(Records for locating described items)
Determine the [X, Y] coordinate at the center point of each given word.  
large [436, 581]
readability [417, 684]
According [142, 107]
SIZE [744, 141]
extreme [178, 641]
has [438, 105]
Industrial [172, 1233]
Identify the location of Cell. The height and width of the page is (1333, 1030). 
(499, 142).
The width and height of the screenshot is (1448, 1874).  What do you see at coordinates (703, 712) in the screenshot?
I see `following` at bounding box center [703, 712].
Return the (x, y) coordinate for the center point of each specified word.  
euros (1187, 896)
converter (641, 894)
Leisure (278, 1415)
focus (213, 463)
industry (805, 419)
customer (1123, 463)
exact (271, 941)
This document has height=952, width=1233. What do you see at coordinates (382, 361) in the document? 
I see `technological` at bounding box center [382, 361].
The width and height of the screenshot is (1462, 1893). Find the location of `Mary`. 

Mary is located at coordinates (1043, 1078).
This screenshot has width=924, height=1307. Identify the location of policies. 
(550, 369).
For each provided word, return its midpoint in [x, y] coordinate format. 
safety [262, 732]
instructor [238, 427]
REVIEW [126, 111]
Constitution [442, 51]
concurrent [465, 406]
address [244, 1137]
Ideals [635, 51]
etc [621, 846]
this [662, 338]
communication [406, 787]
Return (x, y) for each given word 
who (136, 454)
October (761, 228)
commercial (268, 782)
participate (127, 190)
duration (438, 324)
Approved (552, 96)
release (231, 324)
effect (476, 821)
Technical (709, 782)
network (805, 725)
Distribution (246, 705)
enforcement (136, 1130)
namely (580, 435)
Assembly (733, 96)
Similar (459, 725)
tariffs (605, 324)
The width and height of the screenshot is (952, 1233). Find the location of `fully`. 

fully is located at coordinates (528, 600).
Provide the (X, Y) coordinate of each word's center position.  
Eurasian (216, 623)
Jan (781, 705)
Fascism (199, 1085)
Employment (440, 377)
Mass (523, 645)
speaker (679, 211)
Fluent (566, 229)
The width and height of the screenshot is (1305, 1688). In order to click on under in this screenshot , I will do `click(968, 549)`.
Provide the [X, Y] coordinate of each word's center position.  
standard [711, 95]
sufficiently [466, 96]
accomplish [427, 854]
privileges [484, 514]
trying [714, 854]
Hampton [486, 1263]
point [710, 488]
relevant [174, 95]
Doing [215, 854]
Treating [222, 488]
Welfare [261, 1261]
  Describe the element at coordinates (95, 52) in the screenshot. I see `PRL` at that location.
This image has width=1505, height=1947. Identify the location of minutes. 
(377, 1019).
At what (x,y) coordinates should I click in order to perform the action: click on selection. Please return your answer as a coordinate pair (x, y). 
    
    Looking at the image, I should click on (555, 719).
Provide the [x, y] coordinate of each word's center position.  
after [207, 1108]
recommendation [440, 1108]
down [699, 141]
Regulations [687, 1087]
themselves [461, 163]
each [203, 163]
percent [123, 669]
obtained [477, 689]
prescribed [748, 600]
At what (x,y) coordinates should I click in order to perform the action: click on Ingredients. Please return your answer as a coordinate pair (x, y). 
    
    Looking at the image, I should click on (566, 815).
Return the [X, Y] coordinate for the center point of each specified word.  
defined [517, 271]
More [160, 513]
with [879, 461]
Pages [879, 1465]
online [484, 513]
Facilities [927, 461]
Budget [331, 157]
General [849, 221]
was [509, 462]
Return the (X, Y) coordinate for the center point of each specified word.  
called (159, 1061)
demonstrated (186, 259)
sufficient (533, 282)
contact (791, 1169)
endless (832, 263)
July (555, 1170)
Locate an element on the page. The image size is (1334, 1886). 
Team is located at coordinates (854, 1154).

Instruction -> Lay out the rows above as a Markdown table with the columns "No." and "Line", numbering each line and leaving out blank lines.

Task response ->
| No. | Line |
|---|---|
| 1 | Determine the [X, Y] coordinate at the center point of each given word.   |
| 2 | large [436, 581] |
| 3 | readability [417, 684] |
| 4 | According [142, 107] |
| 5 | SIZE [744, 141] |
| 6 | extreme [178, 641] |
| 7 | has [438, 105] |
| 8 | Industrial [172, 1233] |
| 9 | Identify the location of Cell. The height and width of the page is (1333, 1030).  |
| 10 | (499, 142). |
| 11 | The width and height of the screenshot is (1448, 1874).  What do you see at coordinates (703, 712) in the screenshot? |
| 12 | I see `following` at bounding box center [703, 712]. |
| 13 | Return the (x, y) coordinate for the center point of each specified word.   |
| 14 | euros (1187, 896) |
| 15 | converter (641, 894) |
| 16 | Leisure (278, 1415) |
| 17 | focus (213, 463) |
| 18 | industry (805, 419) |
| 19 | customer (1123, 463) |
| 20 | exact (271, 941) |
| 21 | This document has height=952, width=1233. What do you see at coordinates (382, 361) in the document?  |
| 22 | I see `technological` at bounding box center [382, 361]. |
| 23 | The width and height of the screenshot is (1462, 1893). Find the location of `Mary`.  |
| 24 | Mary is located at coordinates (1043, 1078). |
| 25 | This screenshot has width=924, height=1307. Identify the location of policies.  |
| 26 | (550, 369). |
| 27 | For each provided word, return its midpoint in [x, y] coordinate format.  |
| 28 | safety [262, 732] |
| 29 | instructor [238, 427] |
| 30 | REVIEW [126, 111] |
| 31 | Constitution [442, 51] |
| 32 | concurrent [465, 406] |
| 33 | address [244, 1137] |
| 34 | Ideals [635, 51] |
| 35 | etc [621, 846] |
| 36 | this [662, 338] |
| 37 | communication [406, 787] |
| 38 | Return (x, y) for each given word  |
| 39 | who (136, 454) |
| 40 | October (761, 228) |
| 41 | commercial (268, 782) |
| 42 | participate (127, 190) |
| 43 | duration (438, 324) |
| 44 | Approved (552, 96) |
| 45 | release (231, 324) |
| 46 | effect (476, 821) |
| 47 | Technical (709, 782) |
| 48 | network (805, 725) |
| 49 | Distribution (246, 705) |
| 50 | enforcement (136, 1130) |
| 51 | namely (580, 435) |
| 52 | Assembly (733, 96) |
| 53 | Similar (459, 725) |
| 54 | tariffs (605, 324) |
| 55 | The width and height of the screenshot is (952, 1233). Find the location of `fully`.  |
| 56 | fully is located at coordinates (528, 600). |
| 57 | Provide the (X, Y) coordinate of each word's center position.   |
| 58 | Eurasian (216, 623) |
| 59 | Jan (781, 705) |
| 60 | Fascism (199, 1085) |
| 61 | Employment (440, 377) |
| 62 | Mass (523, 645) |
| 63 | speaker (679, 211) |
| 64 | Fluent (566, 229) |
| 65 | The width and height of the screenshot is (1305, 1688). In order to click on under in this screenshot , I will do `click(968, 549)`. |
| 66 | Provide the [X, Y] coordinate of each word's center position.   |
| 67 | standard [711, 95] |
| 68 | sufficiently [466, 96] |
| 69 | accomplish [427, 854] |
| 70 | privileges [484, 514] |
| 71 | trying [714, 854] |
| 72 | Hampton [486, 1263] |
| 73 | point [710, 488] |
| 74 | relevant [174, 95] |
| 75 | Doing [215, 854] |
| 76 | Treating [222, 488] |
| 77 | Welfare [261, 1261] |
| 78 |   Describe the element at coordinates (95, 52) in the screenshot. I see `PRL` at that location. |
| 79 | This image has width=1505, height=1947. Identify the location of minutes.  |
| 80 | (377, 1019). |
| 81 | At what (x,y) coordinates should I click in order to perform the action: click on selection. Please return your answer as a coordinate pair (x, y).  |
| 82 |     Looking at the image, I should click on (555, 719). |
| 83 | Provide the [x, y] coordinate of each word's center position.   |
| 84 | after [207, 1108] |
| 85 | recommendation [440, 1108] |
| 86 | down [699, 141] |
| 87 | Regulations [687, 1087] |
| 88 | themselves [461, 163] |
| 89 | each [203, 163] |
| 90 | percent [123, 669] |
| 91 | obtained [477, 689] |
| 92 | prescribed [748, 600] |
| 93 | At what (x,y) coordinates should I click in order to perform the action: click on Ingredients. Please return your answer as a coordinate pair (x, y).  |
| 94 |     Looking at the image, I should click on (566, 815). |
| 95 | Return the [X, Y] coordinate for the center point of each specified word.   |
| 96 | defined [517, 271] |
| 97 | More [160, 513] |
| 98 | with [879, 461] |
| 99 | Pages [879, 1465] |
| 100 | online [484, 513] |
| 101 | Facilities [927, 461] |
| 102 | Budget [331, 157] |
| 103 | General [849, 221] |
| 104 | was [509, 462] |
| 105 | Return the (X, Y) coordinate for the center point of each specified word.   |
| 106 | called (159, 1061) |
| 107 | demonstrated (186, 259) |
| 108 | sufficient (533, 282) |
| 109 | contact (791, 1169) |
| 110 | endless (832, 263) |
| 111 | July (555, 1170) |
| 112 | Locate an element on the page. The image size is (1334, 1886).  |
| 113 | Team is located at coordinates (854, 1154). |